A subgroup of a group that is both pronormal and subnormal must be normal.

Related facts

Pronormal implies intermediately subnormal-to-normal: This can further be generalized to polynormal implies intermediately subnormal-to-normal.
Normalizer of pronormal implies abnormal
Pronormal implies self-conjugate-permutable (finite groups)

Facts used

Pronormality satisfies intermediate subgroup condition: A pronormal subgroup in the whole group is also pronormal in any intermediate subgroup (this is used in the first proof).

Proof

The proof involves two steps.

Pronormal and 2-subnormal implies normal

A 2-subnormal subgroup is a subgroup realized as a normal subgroup of a normal subgroup. We prove that a pronormal 2-subnormal subgroup is normal.

Given: $H\triangleleft K\triangleleft G$ , and $H$ is pronormal in $G$ .

To prove: $H$ is normal in $G$ . Take $g\in G$ . We must show that $H^{g}=H$ .

Clearly $H^{g}$ must lie inside the normal closure of $H$ in $G$ , and since $K$ is a normal subgroup containing $H$ , $H^{g}$ must lie inside $K$ . Now, since $H$ is pronormal in $G$ , $H$ and $H^{g}$ are conjugate subgroups in $<H,H^{g}$ , and thus are conjugate subgroups inside $K$ .

This, combined with the fact that $H$ is normal inside $K$ , tells us that $H^{g}=H$ .

Overall proof

The overall proof proceeds by induction, using the above lemma. The induction statement for $n$ says:

Any pronormal subgroup of subnormal depth at most $n$ is normal.

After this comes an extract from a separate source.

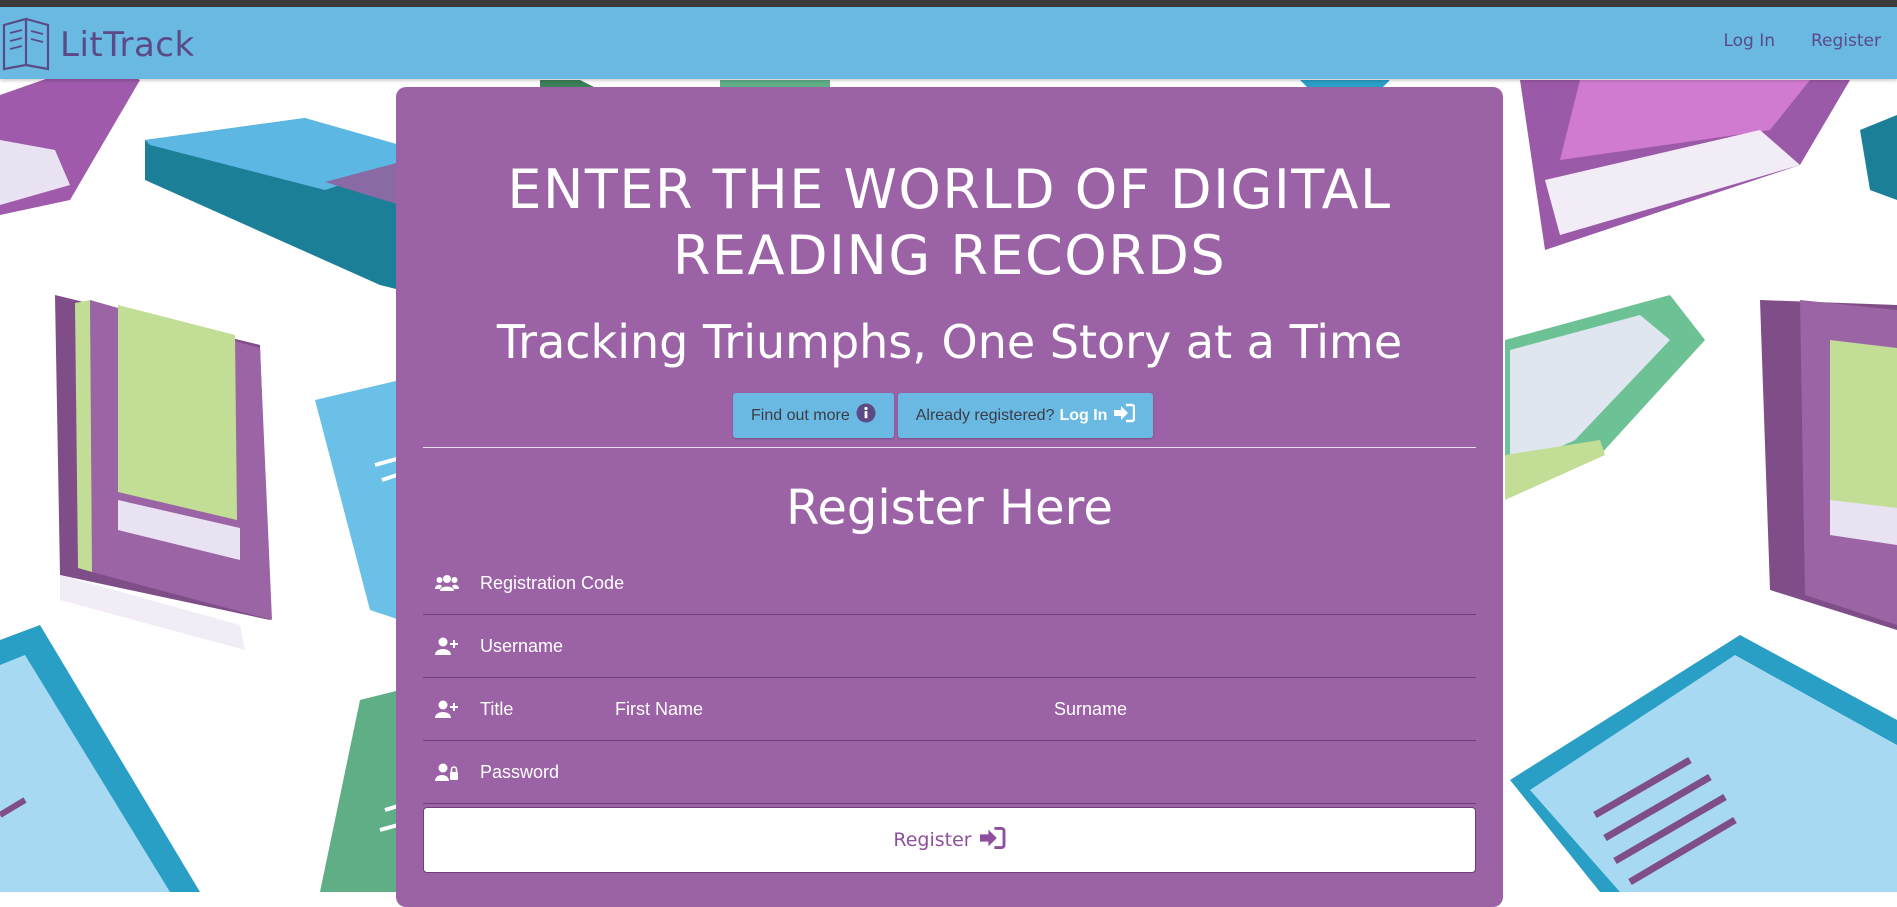 The image size is (1897, 907). What do you see at coordinates (985, 415) in the screenshot?
I see `already-registered-label: Already registered?` at bounding box center [985, 415].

The statement is proved by showing that any pronormal subgroup of subnormal depth $n$ is of subnormal depth at most $n-1$ , and then appealing to induction. Here's how. Suppose $H$ is pronormal in $G$ and:

$H=H_{0}\triangleleft H_{1}\triangleleft H_{2}\triangleleft \ldots \triangleleft H_{n}=G$

$H$ , being pronormal in $G$ is also pronormal in every intermediate subgroup (property-theoretically, pronormality satisfies the intermediate subgroup condition). So $H$ is pronormal in $H_{2}$ . But $H$ is also 2-subnormal in $H_{2}$ , and the previous lemma tells us that any pronormal 2-subnormal subgroup is normal. So $H\triangleleft H_{2}$ , and we get:

$H=H_{0}\triangleleft H_{2}\triangleleft \ldots \triangleleft H_{n}=G$

Thus $H$ has subnormal depth at most $n-1$ , and induction applies.

Converse

The converse is clearly true: any normal subgroup is pronormal as well as subnormal.